STATED PROBLEM A:
Answer these questions using the forum thread below:
(i) What did burninator order?
(ii) According to LasciviousXXX, what is always the hardest part?
(iii) What does Blaylock-cl say someone in the household should bring out?

### READING TEXT ###

# And now we wait...



## burninator (Jul 11, 2006)

Well, I've done it now. It's a humble order. Just a box of Partagas Chicos, and I won't even get to keep most of them, but they're on their way. I don't know how many times I put those damnable things in my shopping cart before I actually hit the 'process' button.


Has it been 21 days yet?


----------



## LasciviousXXX (Oct 12, 2004)

Good job buddy, welcome to the eternal slide.... now your F***ed!

Good choice, they are very tasty when ON. Not overly complex but a good starter.

The wait is always the hardest part... O how I long for the instant gratification of instant order/delivery.


----------



## RPB67 (Mar 26, 2005)

You are on the darkside now.

You made the first of many orders to come. Enjoy them.

The wait is the worst part.










But all worth it !


----------



## burninator (Jul 11, 2006)

RPB67 said:


> You made the first of many orders to come. Enjoy them.


:r I'm not even certain this will be my last order this week!

They're not here yet. How long could they take!!


----------



## ToddziLLa (Oct 17, 2005)

I feel bad now for pushing you over! :r


----------



## Blaylock-cl (Apr 28, 2006)

Make sure somebody in your household remembers to check on you from time to time...and brings out your favorite beverage and a "blankie".


----------



## Bigga Petey (Mar 25, 2005)

RPB67 said:


> You are on the darkside now.
> 
> You made the first of many orders to come. Enjoy them.
> 
> ...


You're in the wrong 'hood.
This is what my UPS driver looks like. :dr


----------



## Twill413 (Jul 19, 2006)

Petey if she delivered my packages, I would have something coming in every day!


----------



## 4WheelVFR (Jun 27, 2006)

Twill413 said:


> Petey if she delivered my packages, I would have something coming in every day!


I wonder if she enjoys handling packages.....:mn


----------



## burninator (Jul 11, 2006)

ToddziLLa said:


> I feel bad now for pushing you over! :r


As well you should.....pusher!


----------



## smokin' machinist (Sep 23, 2006)

Bigga Petey said:


> You're in the wrong 'hood.
> This is what my UPS driver looks like. :dr


I think there was something I needed to order


----------



## Thurm15 (Jan 28, 2005)

### DATA SECTION ###

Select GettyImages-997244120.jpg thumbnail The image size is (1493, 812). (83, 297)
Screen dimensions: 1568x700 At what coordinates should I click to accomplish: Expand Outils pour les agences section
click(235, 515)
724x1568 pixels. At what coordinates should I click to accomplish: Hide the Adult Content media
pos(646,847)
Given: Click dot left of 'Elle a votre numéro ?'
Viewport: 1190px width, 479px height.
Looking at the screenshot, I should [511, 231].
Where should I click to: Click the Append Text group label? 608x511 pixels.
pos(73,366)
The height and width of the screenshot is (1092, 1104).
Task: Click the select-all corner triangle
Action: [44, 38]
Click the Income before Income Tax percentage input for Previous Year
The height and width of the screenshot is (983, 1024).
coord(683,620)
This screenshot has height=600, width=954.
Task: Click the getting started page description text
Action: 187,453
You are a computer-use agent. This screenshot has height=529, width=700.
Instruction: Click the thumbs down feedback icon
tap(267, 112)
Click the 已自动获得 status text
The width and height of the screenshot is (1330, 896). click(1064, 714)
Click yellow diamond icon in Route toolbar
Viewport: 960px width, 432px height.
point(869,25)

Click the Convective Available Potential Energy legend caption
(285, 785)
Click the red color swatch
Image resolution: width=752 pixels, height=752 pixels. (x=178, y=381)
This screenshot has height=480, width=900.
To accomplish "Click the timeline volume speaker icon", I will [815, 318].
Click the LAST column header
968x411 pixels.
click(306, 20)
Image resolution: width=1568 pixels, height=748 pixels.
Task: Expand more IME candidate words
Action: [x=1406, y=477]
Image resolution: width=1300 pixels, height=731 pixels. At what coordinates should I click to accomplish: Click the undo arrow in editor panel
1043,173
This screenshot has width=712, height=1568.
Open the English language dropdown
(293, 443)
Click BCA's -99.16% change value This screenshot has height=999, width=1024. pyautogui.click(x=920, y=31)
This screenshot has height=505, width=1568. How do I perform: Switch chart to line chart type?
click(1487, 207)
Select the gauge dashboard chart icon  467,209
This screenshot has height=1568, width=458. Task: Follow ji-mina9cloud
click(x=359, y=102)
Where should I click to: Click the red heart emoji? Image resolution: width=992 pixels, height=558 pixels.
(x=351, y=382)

###

STATED PROBLEM B: Copy out the listing lines from the line that contains "Select the gauge" through the last line of the listing, both ends included.

FINAL RESULT A:
(i) A box of Partagas Chicos
(ii) The wait
(iii) Their favorite beverage and a "blankie"

FINAL RESULT B:
Select the gauge dashboard chart icon  467,209
This screenshot has height=1568, width=458. Task: Follow ji-mina9cloud
click(x=359, y=102)
Where should I click to: Click the red heart emoji? Image resolution: width=992 pixels, height=558 pixels.
(x=351, y=382)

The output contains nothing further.